Dr. Lambert: It is said that “you begin at the beginning,” and nothing could be truer as it relates to direct resins. Taking the time to research the materials that you are using, and understanding the strengths and weaknesses of each component will go a long way to achieving the desired outcome. Combine that with solid resources such as the appropriate matrix for proper isolation, the application of the enamel/dentin adhesive chemistry, and the ability to create a mold into which to inject your composites will yield more predictable results. Couple that with the selection of an LED light source with sufficient energy to cure the composite, whether you chose to layer or not, and refining your finishing and polishing techniques to minimize the time needed to complete these tasks. Efficiency is the key, since the only thing we have to sell is our time; if we can achieve an excellent result in fewer steps and in less time, we can take care of more patients.

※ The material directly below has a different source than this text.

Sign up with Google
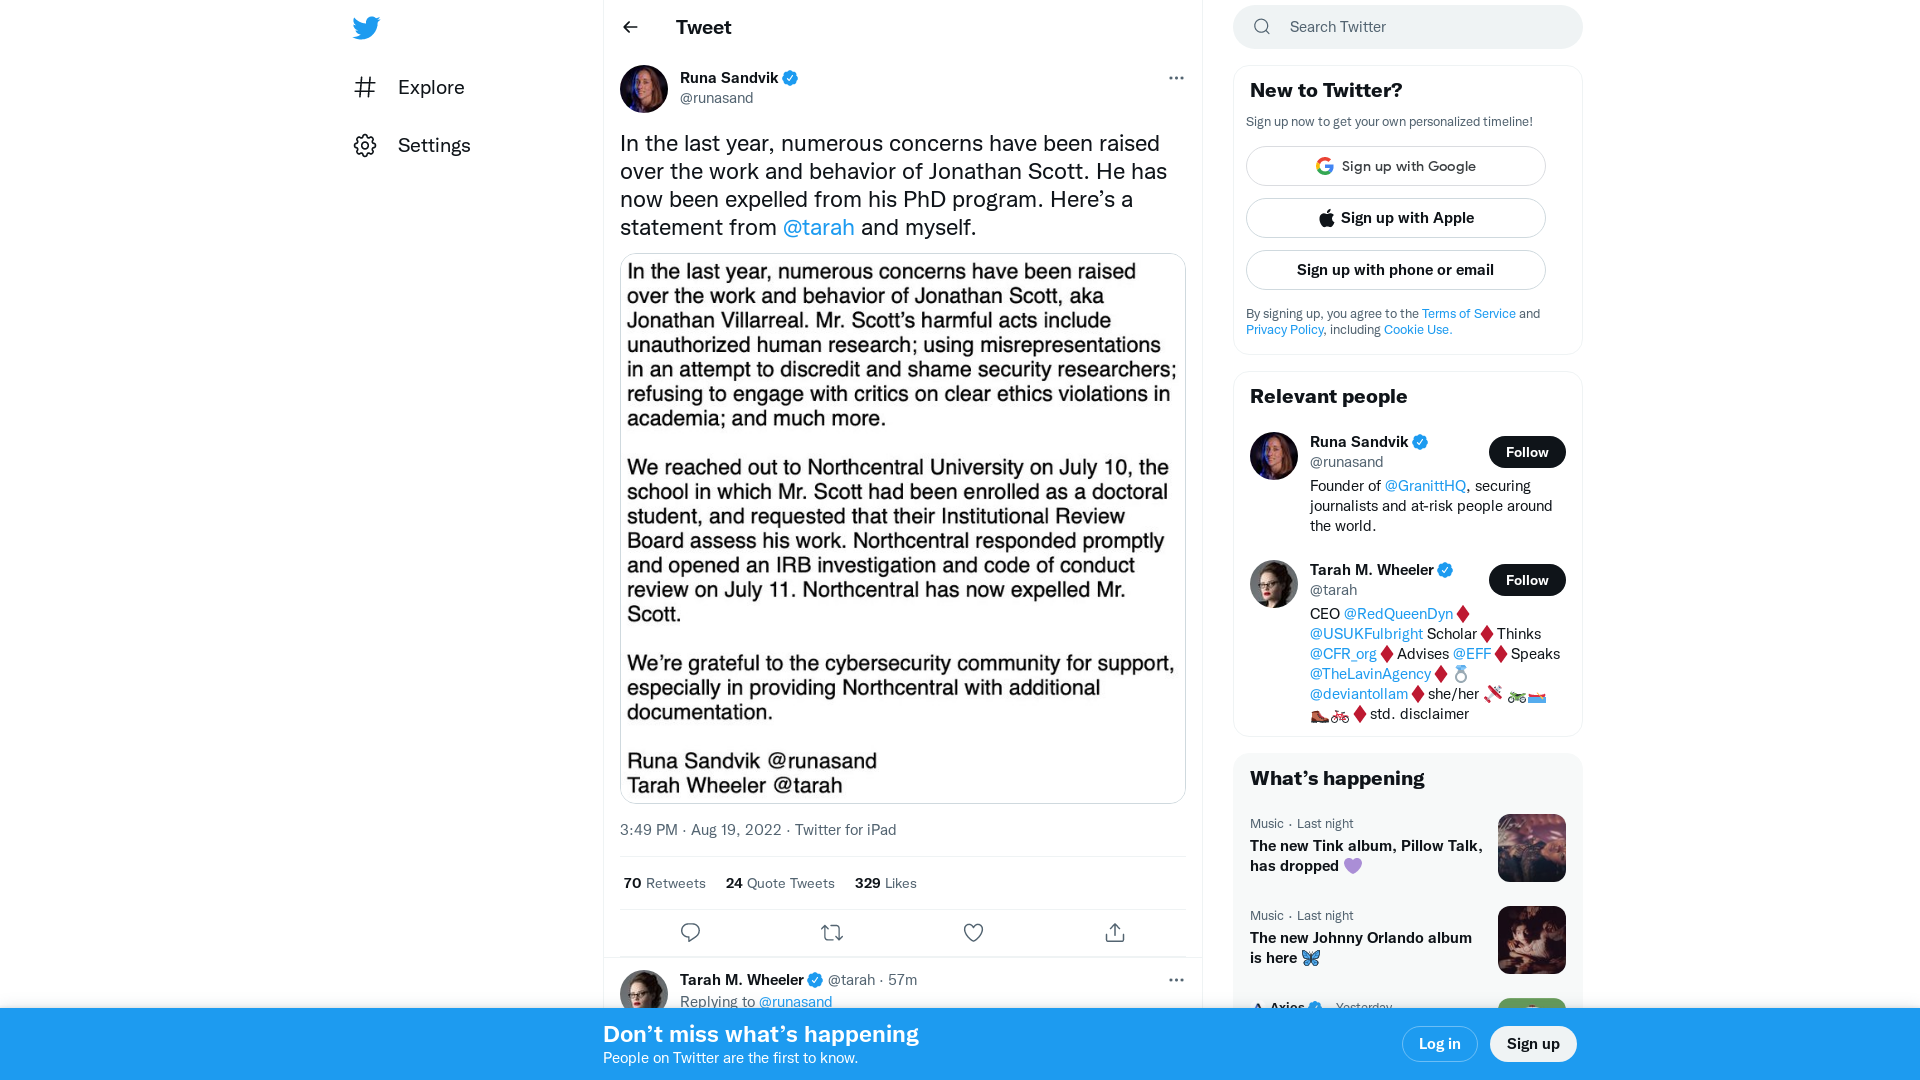 (x=1395, y=166)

Dr. Belvedere: Proper understanding of the manipulation of our composite materials, the longevity of our contemporary composites, and the ability to reinforce them with structural fibers gives us the opportunity to expand their uses, such as creating fiber-reinforced posts and direct composite fiber-reinforced bonded tooth replacements. The ability to replace congenitally missing lateral incisors in adolescents, or even lost teeth in geriatric patients, offers creative solutions to these aesthetic and functional challenges. Our long-term clinical success of 15 to 20 years for many of these bridges demonstrates the requirement of sharing these techniques with our colleagues. The advancement in the science of resin-based composite has been a savior in the search for metal-free restoration of human dentition.
What do you see possibly arriving in the future for resin-based dentistry?
Dr. Lambert: With the worldwide push to discontinue the use of amalgam due to environmental concerns, the search for alternative materials that can totally replace the “silver filling” continues. Even with all of the advances, composite resins and glass ionomers meet some of the criteria for the profession, but, as of yet, not all.
Dr. Belvedere: The World Health Organization, along with other international governing bodies, developed a model for an acceptable alternative based on ease of use, longevity, and cost. They coined the term biologic biomaterial and described it as “a restorative solution that would seal the interface between tooth and restoration, be adhesive, have little or no shrinkage, interact favorably with carious dentin and enamel, be easy to use in a variety of settings, fracture and wear resistant, repairable, aesthetic, cost-effective; all with zero toxicity.” Now that would be a great gift for all of dentistry, but it would likely require a major breakthrough in material science. Until then, our hopes and faith will lie with the manufacturers and research chemists to develop a tooth substitute material (resin-based or not) that does not rely on a bonding agent or involve multiple steps wrought with potential operator error, and would offer the same or better physical properties than we currently have available.
Dr. Adams: I want to thank you both for taking your time to share your clinical expertise, insight, and candid opinions with us on the topic of direct resin composites. I am sure that your leadership by example, in sharing your experiences that have been led by a model that included years of mentoring, personal and professional friendship, and a love for our noble profession, will be a beacon of inspiration for others who might have similar practice opportunities. Based on your volume of work together and dedication to the profession, this has truly been the ultimate bonding experience! Congratulations on an amazing career experience, together!
Disclosure: Dr. Belvedere is the inventor and producer of the Margin Perfect Matrix.
Disclosure: Dr. Lambert is a shareholder of Margin Perfect Matrix.